Our Take
Companies have working models and profit promises but no proven path between them, creating a hype vacuum that market speculation fills daily.
Why it matters
Enterprise AI budgets and workforce planning decisions are based on theoretical task assessments rather than real workplace performance data. Markets now swing on single social media posts because actual deployment evidence remains scarce.
Do this week
CTOs: Run workplace task pilots with measurable success criteria before committing to enterprise AI contracts.
Workplace AI agents fail most real-world tasks
Researchers at Mercor tested AI agents from OpenAI, Anthropic, and Google DeepMind across 480 workplace tasks performed by bankers, consultants, and lawyers. Every agent failed to complete most duties assigned to it.
The results contradict theoretical job impact studies like Anthropic's recent analysis predicting major changes for managers, architects, and media workers.

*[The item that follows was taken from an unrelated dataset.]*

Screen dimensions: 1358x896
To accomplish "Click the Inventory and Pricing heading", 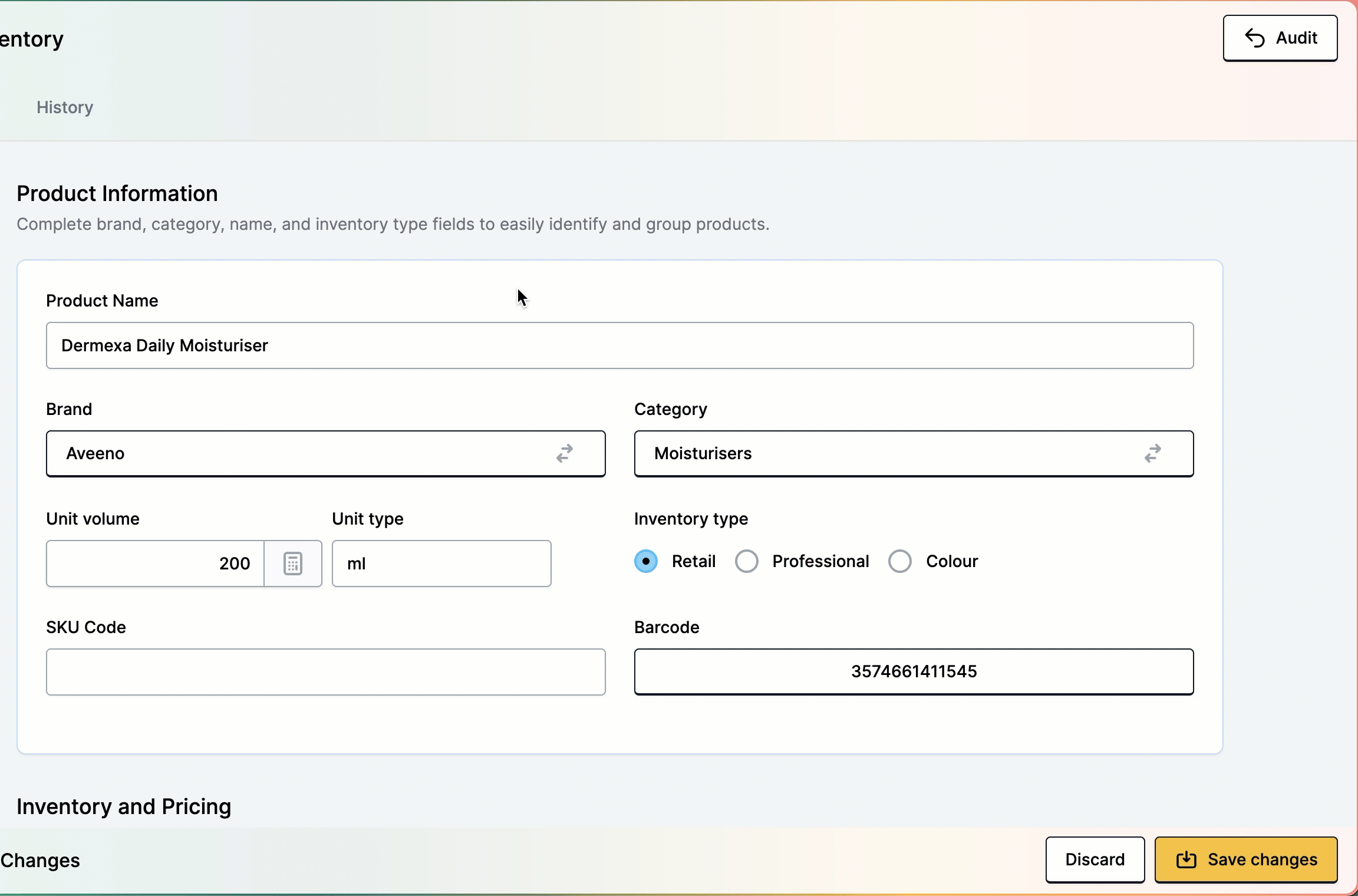I will pyautogui.click(x=124, y=806).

That study based conclusions on perceived LLM capabilities rather than actual workplace performance.
Meanwhile, Pause AI protesters in London captured the deployment gap with signs reading "Step 1: Grow a digital super mind. Step 2: ? Step 3: ?" The reference to South Park's underpants gnomes business plan ("Phase 1: Collect underpants. Phase 2: ? Phase 3: Profit") reflects how companies have built technology and promised outcomes without proven implementation paths.
Missing evidence creates speculation cycles
The disconnect between theoretical assessments and real performance creates an information vacuum. Without transparency from model makers or standardized workplace evaluation methods, bold claims drive market reactions regardless of supporting evidence.

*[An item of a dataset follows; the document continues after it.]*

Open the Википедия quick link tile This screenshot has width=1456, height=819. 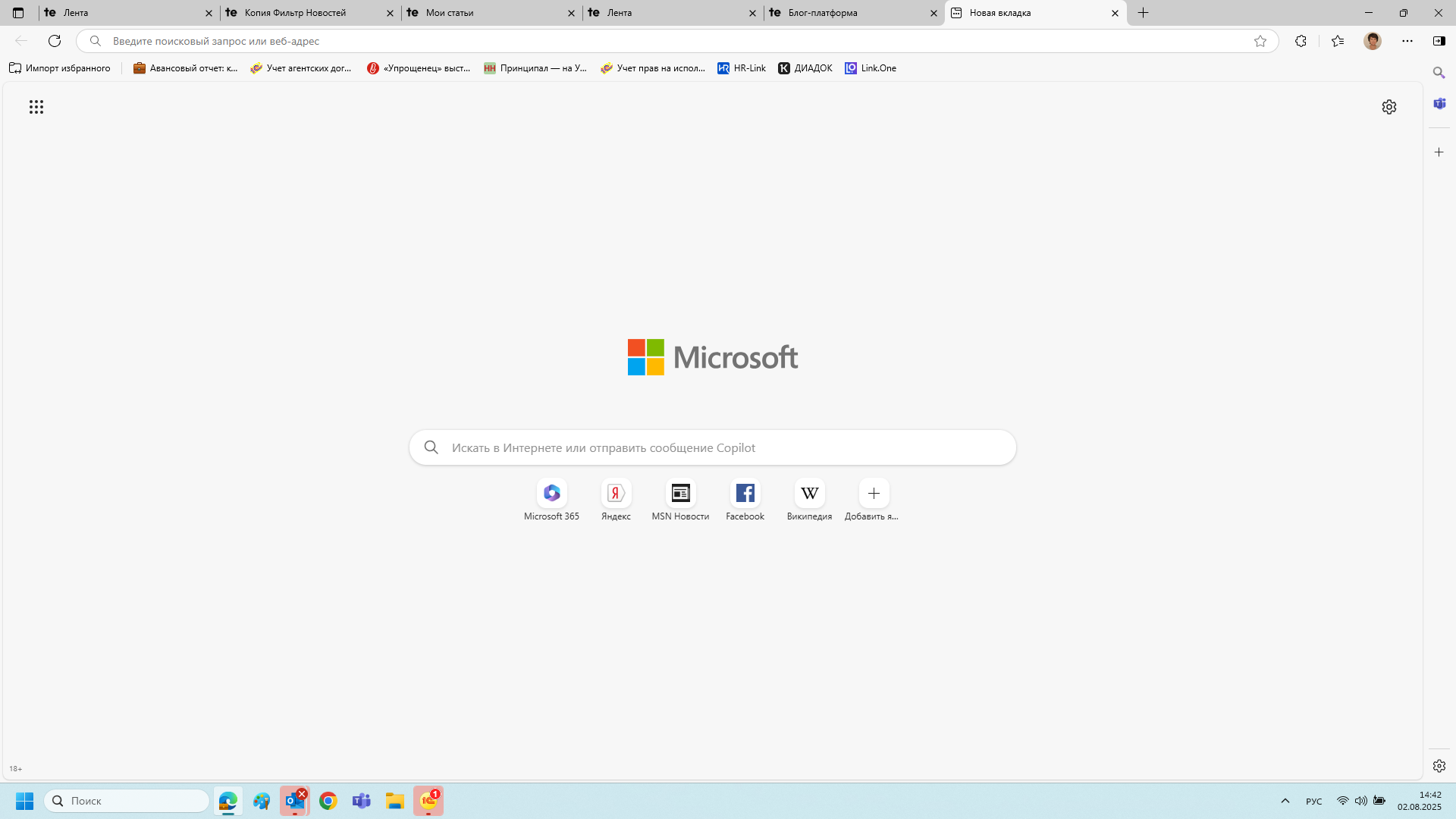(x=809, y=494)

OpenAI's chief scientist Jakub Pachocki recently described AI as an "economically transformative technology" heading toward "sunny uplands," but acknowledged the destination remains "hazy." Each company takes different routes with no guarantee any will reach claimed outcomes.
The problem extends beyond coding tasks, where AI tools show fastest improvement. Independent studies find LLMs perform poorly at strategic judgment calls, and workplace deployment must account for existing workflows and human integration factors.
Test real tasks before major commitments
The gap between capability claims and workplace results demands evidence-based evaluation. Rather than relying on vendor assessments or theoretical task analyses, organizations need controlled tests using their actual workflows.
Current evaluation methods fail to predict real-world performance because they ignore contamination from existing processes and human factors. Adding AI can worsen outcomes in complex environments, requiring workflow redesign that takes significant time and organizational commitment.
The technology industry's economic promises rest on AI's potential transformation, but workplace evidence remains limited. Until transparent evaluation methods emerge and model makers provide deployment data, practitioners should treat capability claims as hypotheses requiring validation.